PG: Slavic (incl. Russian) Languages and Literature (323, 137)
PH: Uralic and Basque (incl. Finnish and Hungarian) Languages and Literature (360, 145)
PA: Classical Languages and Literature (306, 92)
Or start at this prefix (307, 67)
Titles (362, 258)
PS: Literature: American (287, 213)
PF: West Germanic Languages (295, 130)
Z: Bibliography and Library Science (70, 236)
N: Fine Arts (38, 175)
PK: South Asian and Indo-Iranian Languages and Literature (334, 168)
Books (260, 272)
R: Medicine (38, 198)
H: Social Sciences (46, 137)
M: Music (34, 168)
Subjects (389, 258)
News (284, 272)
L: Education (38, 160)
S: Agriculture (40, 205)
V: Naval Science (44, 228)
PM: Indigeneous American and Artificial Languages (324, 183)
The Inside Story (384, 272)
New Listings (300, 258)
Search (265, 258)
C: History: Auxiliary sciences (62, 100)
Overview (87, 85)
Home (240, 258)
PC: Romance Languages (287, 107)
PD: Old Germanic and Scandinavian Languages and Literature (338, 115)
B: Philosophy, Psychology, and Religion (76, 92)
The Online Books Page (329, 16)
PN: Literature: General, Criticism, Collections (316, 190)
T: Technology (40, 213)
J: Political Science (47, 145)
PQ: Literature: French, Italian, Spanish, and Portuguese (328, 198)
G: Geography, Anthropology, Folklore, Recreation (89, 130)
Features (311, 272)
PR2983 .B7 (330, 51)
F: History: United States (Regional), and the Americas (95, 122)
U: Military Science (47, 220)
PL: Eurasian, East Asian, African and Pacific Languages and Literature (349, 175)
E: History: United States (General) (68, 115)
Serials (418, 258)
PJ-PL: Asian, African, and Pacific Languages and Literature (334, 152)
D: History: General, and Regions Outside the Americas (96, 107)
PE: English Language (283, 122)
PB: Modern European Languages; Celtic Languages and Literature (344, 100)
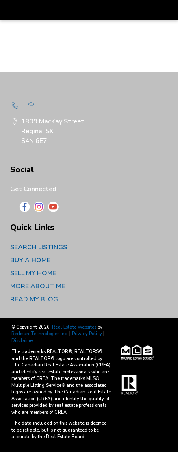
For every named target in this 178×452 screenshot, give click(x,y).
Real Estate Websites (75, 327)
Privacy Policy (87, 334)
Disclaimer (22, 341)
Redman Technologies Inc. (40, 334)
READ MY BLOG (34, 299)
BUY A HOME (30, 260)
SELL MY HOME (33, 273)
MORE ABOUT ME (37, 286)
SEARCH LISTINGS (38, 247)
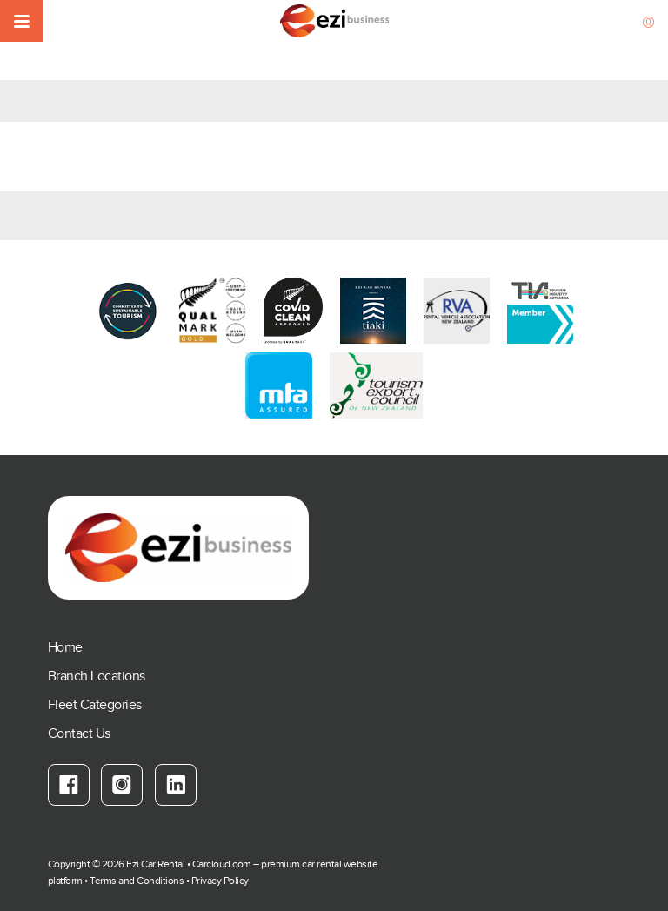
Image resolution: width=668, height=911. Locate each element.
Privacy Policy (220, 880)
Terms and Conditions (137, 880)
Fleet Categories (95, 705)
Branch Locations (96, 676)
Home (65, 648)
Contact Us (79, 734)
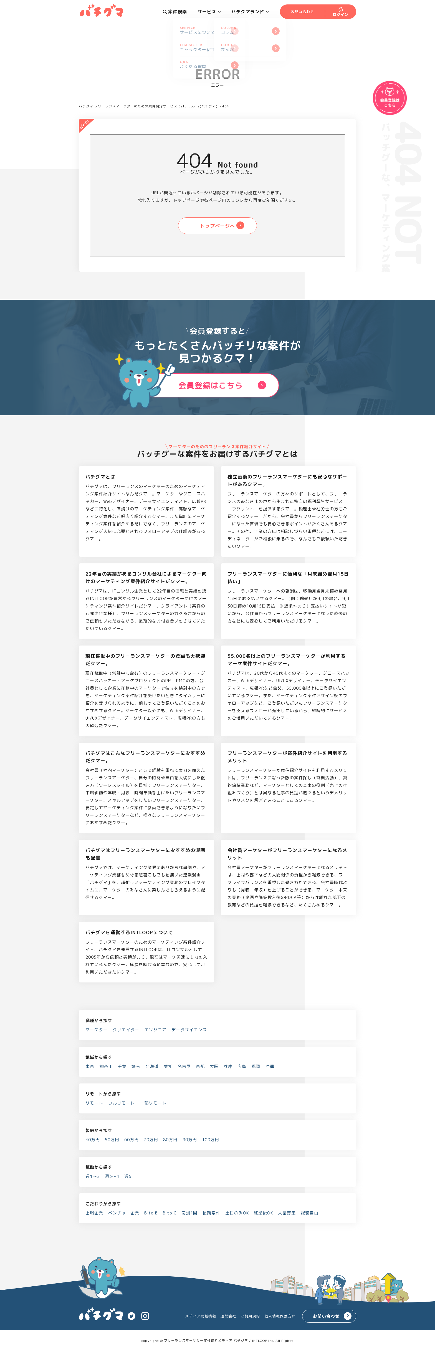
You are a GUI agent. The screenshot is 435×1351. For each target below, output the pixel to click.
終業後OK (263, 1213)
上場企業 (94, 1213)
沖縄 (269, 1066)
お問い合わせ (326, 1316)
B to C (169, 1213)
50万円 (112, 1140)
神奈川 (106, 1066)
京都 (200, 1066)
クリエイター (126, 1030)
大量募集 (287, 1213)
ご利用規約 (250, 1316)
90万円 (190, 1140)
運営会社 (228, 1316)
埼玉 (135, 1066)
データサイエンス (189, 1030)
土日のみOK (237, 1213)
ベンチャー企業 (123, 1213)
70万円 (151, 1140)
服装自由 (309, 1213)
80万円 (170, 1140)
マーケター (96, 1030)
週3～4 (112, 1176)
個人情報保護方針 (279, 1316)
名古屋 (184, 1066)
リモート (94, 1103)
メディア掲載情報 (200, 1316)
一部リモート (153, 1103)
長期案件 (211, 1213)
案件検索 (175, 12)
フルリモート (121, 1103)
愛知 (168, 1066)
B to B (151, 1213)
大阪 (214, 1066)
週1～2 (92, 1176)
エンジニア (155, 1030)
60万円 (131, 1140)
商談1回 (189, 1213)
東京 (89, 1066)
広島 (241, 1066)
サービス (209, 12)
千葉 (122, 1066)
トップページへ (217, 226)
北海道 (152, 1066)
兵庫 (228, 1066)
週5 (127, 1176)
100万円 (210, 1140)
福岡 (255, 1066)
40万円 (92, 1140)
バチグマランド (250, 12)
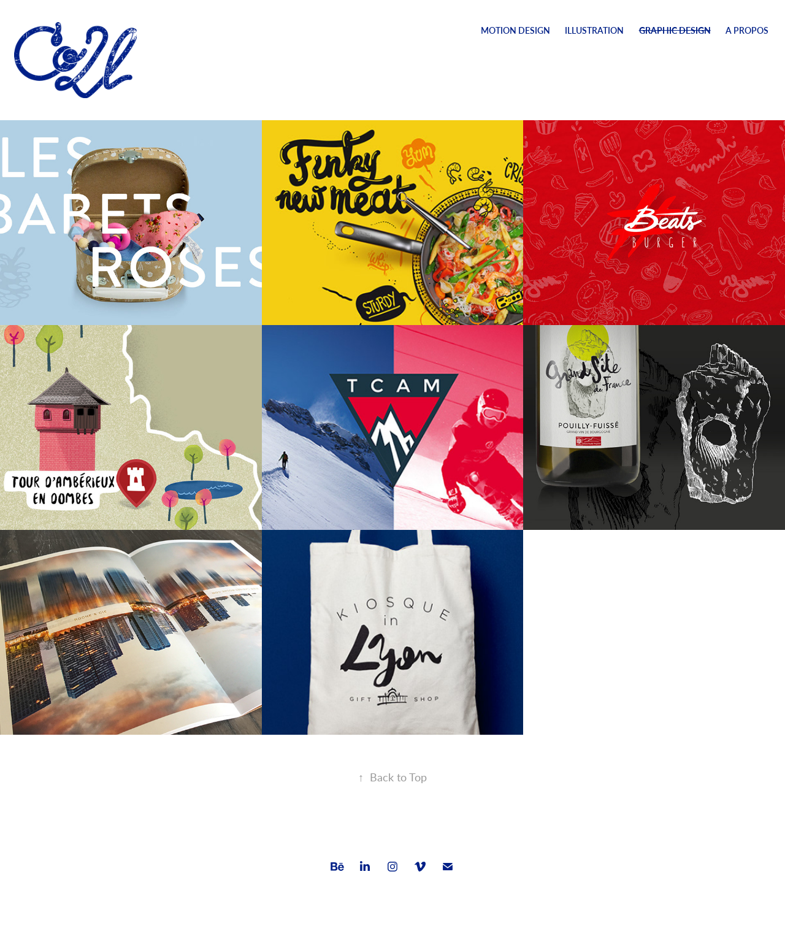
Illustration (594, 30)
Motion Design (515, 30)
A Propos (747, 30)
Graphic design (675, 30)
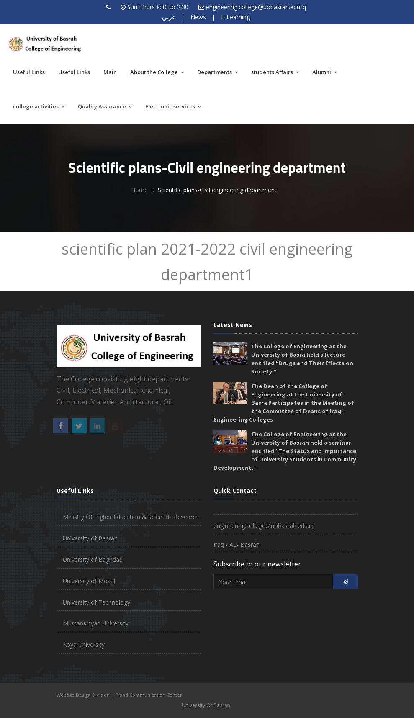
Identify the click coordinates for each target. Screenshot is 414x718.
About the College (157, 72)
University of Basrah (90, 538)
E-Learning (235, 17)
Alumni (324, 72)
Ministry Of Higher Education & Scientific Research (131, 517)
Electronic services (173, 106)
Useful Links (29, 72)
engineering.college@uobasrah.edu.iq (256, 7)
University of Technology (96, 602)
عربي (168, 17)
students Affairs (275, 72)
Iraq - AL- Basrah (236, 544)
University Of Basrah (206, 705)
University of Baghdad (93, 560)
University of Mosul (89, 581)
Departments (217, 72)
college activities (38, 106)
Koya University (84, 645)
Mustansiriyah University (96, 623)
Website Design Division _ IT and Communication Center (119, 695)
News (198, 17)
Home (139, 190)
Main (110, 72)
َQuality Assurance (105, 106)
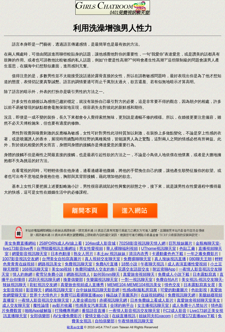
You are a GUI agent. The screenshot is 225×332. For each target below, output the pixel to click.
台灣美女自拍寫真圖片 (62, 259)
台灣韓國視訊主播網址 (56, 248)
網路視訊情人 (78, 274)
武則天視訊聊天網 (44, 279)
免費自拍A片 (167, 279)
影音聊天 (34, 290)
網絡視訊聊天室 (59, 290)
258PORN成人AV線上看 (60, 243)
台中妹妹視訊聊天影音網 (97, 290)
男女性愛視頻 (91, 248)
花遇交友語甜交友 (133, 269)
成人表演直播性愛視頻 (187, 264)
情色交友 (172, 285)
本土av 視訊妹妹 (112, 254)
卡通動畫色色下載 (167, 254)
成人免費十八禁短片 (190, 305)
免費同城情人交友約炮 (95, 269)
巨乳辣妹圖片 (180, 243)
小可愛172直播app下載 (194, 316)
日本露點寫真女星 (199, 285)
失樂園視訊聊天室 (102, 279)
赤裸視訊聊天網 (113, 300)
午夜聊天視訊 (152, 264)
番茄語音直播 (93, 311)
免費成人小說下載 (173, 274)
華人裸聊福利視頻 (122, 248)
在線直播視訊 (124, 316)
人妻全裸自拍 (84, 300)
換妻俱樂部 (73, 279)
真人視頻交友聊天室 (102, 259)
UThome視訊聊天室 (158, 248)
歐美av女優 (75, 327)
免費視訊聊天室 (78, 264)
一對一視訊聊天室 (137, 279)
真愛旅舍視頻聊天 (139, 274)
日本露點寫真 (204, 274)
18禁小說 (129, 264)
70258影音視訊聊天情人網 (142, 243)
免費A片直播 (107, 264)
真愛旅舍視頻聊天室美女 (198, 300)
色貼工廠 (187, 248)
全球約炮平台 (122, 305)
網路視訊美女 (49, 264)
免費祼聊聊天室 (137, 259)
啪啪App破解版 (38, 311)
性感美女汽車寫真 (91, 305)
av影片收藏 (62, 305)
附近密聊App (164, 269)
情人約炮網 (22, 274)
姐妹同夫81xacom (155, 316)
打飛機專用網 (67, 311)
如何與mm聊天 (106, 274)
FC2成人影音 (174, 311)
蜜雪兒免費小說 (49, 274)
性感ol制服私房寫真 (140, 290)
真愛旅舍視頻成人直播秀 (82, 285)
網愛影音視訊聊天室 (29, 254)
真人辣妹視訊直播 (170, 259)
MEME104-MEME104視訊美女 (134, 285)
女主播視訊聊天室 (153, 305)
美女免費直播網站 (20, 243)
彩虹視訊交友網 (43, 285)
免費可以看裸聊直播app (82, 295)
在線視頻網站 (152, 295)
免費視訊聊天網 (181, 295)
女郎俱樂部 (40, 316)
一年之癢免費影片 (202, 254)
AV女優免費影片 (67, 316)
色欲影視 (199, 290)
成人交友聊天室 (16, 305)
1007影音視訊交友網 (20, 259)
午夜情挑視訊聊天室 (135, 321)
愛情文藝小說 (97, 316)
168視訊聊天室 (35, 269)
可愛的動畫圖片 (174, 290)
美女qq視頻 (62, 269)
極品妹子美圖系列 (122, 295)
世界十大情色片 (44, 295)
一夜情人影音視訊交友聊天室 (43, 300)
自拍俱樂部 (105, 321)
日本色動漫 (60, 254)
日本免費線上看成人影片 (152, 300)
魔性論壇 (41, 305)
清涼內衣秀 (138, 254)
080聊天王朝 (200, 259)
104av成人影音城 (100, 243)
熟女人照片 (83, 254)
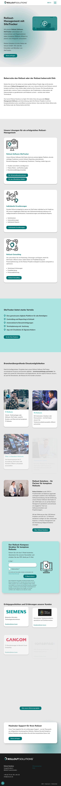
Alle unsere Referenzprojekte (30, 708)
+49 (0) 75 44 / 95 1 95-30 (12, 775)
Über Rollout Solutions (41, 530)
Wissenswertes (37, 766)
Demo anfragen (10, 56)
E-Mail (11, 561)
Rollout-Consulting (14, 278)
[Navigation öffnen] (55, 2)
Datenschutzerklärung (14, 574)
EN (50, 3)
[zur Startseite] (16, 2)
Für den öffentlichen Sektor (16, 179)
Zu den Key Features (12, 337)
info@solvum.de (8, 777)
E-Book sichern (30, 576)
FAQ (33, 768)
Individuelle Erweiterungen (16, 227)
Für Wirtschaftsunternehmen (17, 175)
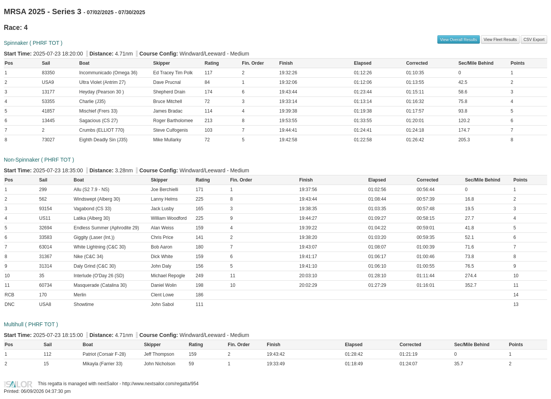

──────

### PROBLEM
Copy the data from the line with "Illustration (594, 30)" up to and including the line with "1007影音視訊交友網 (20, 259)", switching "Alumni" to "Graduates" and keeping everything else the same. Leave the pictures out.

### FINISHED ANSWER
Illustration (594, 30)
Motion Design (515, 30)
A Propos (747, 30)
Graphic design (675, 30)
Identify the click coordinates for each target. Screenshot is 414x718.
About the College (157, 72)
University of Basrah (90, 538)
E-Learning (235, 17)
Graduates (324, 72)
Ministry Of Higher Education & Scientific Research (131, 517)
Electronic services (173, 106)
Useful Links (29, 72)
engineering.college@uobasrah.edu.iq (256, 7)
University of Technology (96, 602)
عربي (168, 17)
students Affairs (275, 72)
Iraq - AL- Basrah (236, 544)
University Of Basrah (206, 705)
University of Baghdad (93, 560)
University of Mosul (89, 581)
Departments (217, 72)
college activities (38, 106)
Koya University (84, 645)
Mustansiriyah University (96, 623)
Website Design Division _ IT and Communication Center (119, 695)
News (198, 17)
Home (139, 190)
Main (110, 72)
َQuality Assurance (105, 106)
You are a GUI agent. The screenshot is 225×332. For each target below, output the pixel to click.
台灣美女自拍寫真圖片 (62, 259)
台灣韓國視訊主播網址 (56, 248)
網路視訊情人 (78, 274)
武則天視訊聊天網 (44, 279)
免費自拍A片 (167, 279)
影音聊天 (34, 290)
網絡視訊聊天室 (59, 290)
258PORN成人AV線上看 (60, 243)
台中妹妹視訊聊天影音網 (97, 290)
男女性愛視頻 (91, 248)
花遇交友語甜交友 (133, 269)
成人表演直播性愛視頻 (187, 264)
情色交友 (172, 285)
本土av 視訊妹妹 (112, 254)
卡通動畫色色下載 (167, 254)
成人免費十八禁短片 (190, 305)
免費同城情人交友約炮 (95, 269)
巨乳辣妹圖片 (180, 243)
小可愛172直播app下載 (194, 316)
日本露點寫真女星 (199, 285)
失樂園視訊聊天室 (102, 279)
赤裸視訊聊天網 (113, 300)
午夜聊天視訊 (152, 264)
番茄語音直播 (93, 311)
免費成人小說下載 (173, 274)
華人裸聊福利視頻 (122, 248)
在線直播視訊 (124, 316)
人妻全裸自拍 (84, 300)
換妻俱樂部 (73, 279)
真人視頻交友聊天室 (102, 259)
UThome視訊聊天室 (158, 248)
歐美av女優 (75, 327)
免費視訊聊天室 (78, 264)
一對一視訊聊天室 (137, 279)
真愛旅舍視頻聊天 (139, 274)
日本露點寫真 (204, 274)
18禁小說 (129, 264)
70258影音視訊聊天情人網 (142, 243)
免費A片直播 (107, 264)
真愛旅舍視頻聊天室美女 (198, 300)
色貼工廠 (187, 248)
全球約炮平台 (122, 305)
網路視訊美女 (49, 264)
免費祼聊聊天室 (137, 259)
啪啪App破解版 (38, 311)
性感美女汽車寫真 (91, 305)
av影片收藏 (62, 305)
附近密聊App (164, 269)
情人約炮網 (22, 274)
姐妹同夫81xacom (155, 316)
打飛機專用網 (67, 311)
如何與mm聊天 (106, 274)
FC2成人影音 (174, 311)
蜜雪兒免費小說 (49, 274)
性感ol制服私房寫真 (140, 290)
真愛旅舍視頻成人直播秀 (82, 285)
網愛影音視訊聊天室 (29, 254)
真人辣妹視訊直播 (170, 259)
MEME104-MEME104視訊美女 (134, 285)
女主播視訊聊天室 (153, 305)
美女免費直播網站 (20, 243)
彩虹視訊交友網 (43, 285)
免費可以看裸聊直播app (82, 295)
在線視頻網站 (152, 295)
免費視訊聊天網 (181, 295)
女郎俱樂部 (40, 316)
一年之癢免費影片 (202, 254)
AV女優免費影片 (67, 316)
色欲影視 (199, 290)
成人交友聊天室 (16, 305)
1007影音視訊交友網 (20, 259)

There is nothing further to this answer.